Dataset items
____________

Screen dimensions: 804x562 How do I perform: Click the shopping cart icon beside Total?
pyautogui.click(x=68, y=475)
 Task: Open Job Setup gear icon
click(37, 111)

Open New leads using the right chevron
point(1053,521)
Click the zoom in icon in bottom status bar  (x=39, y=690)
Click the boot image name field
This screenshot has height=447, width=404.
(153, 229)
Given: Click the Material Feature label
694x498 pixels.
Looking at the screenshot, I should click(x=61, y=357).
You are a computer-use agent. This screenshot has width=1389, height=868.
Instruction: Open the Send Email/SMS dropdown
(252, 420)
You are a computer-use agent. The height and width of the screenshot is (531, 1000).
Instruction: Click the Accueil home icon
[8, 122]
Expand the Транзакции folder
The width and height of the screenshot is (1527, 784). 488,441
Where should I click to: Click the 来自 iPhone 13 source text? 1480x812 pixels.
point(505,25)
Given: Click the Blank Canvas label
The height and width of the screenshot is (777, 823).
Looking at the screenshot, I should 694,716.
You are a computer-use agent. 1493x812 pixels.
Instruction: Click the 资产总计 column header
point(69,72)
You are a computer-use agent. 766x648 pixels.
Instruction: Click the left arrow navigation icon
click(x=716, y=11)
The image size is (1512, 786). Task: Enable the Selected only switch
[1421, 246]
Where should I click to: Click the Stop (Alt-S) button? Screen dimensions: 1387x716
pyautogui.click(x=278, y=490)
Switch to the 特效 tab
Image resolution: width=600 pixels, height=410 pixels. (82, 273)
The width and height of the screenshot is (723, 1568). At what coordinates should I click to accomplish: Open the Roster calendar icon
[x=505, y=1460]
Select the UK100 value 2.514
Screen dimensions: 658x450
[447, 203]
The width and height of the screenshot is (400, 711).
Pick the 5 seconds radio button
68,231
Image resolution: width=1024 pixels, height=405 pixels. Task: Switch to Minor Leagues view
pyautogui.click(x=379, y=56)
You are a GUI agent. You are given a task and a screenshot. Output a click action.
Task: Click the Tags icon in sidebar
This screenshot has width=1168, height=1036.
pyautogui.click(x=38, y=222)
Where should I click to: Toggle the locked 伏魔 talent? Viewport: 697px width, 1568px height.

____________

DIRECTIVE ▸ Rewrite the rows from the start through the line containing "point(1053,521)", inclusive, with every request kept and each coordinate in the answers increased by 14.

EXERCISE RESPONSE ▸
Screen dimensions: 804x562 How do I perform: Click the shopping cart icon beside Total?
pyautogui.click(x=82, y=489)
 Task: Open Job Setup gear icon
click(51, 125)

Open New leads using the right chevron
point(1067,535)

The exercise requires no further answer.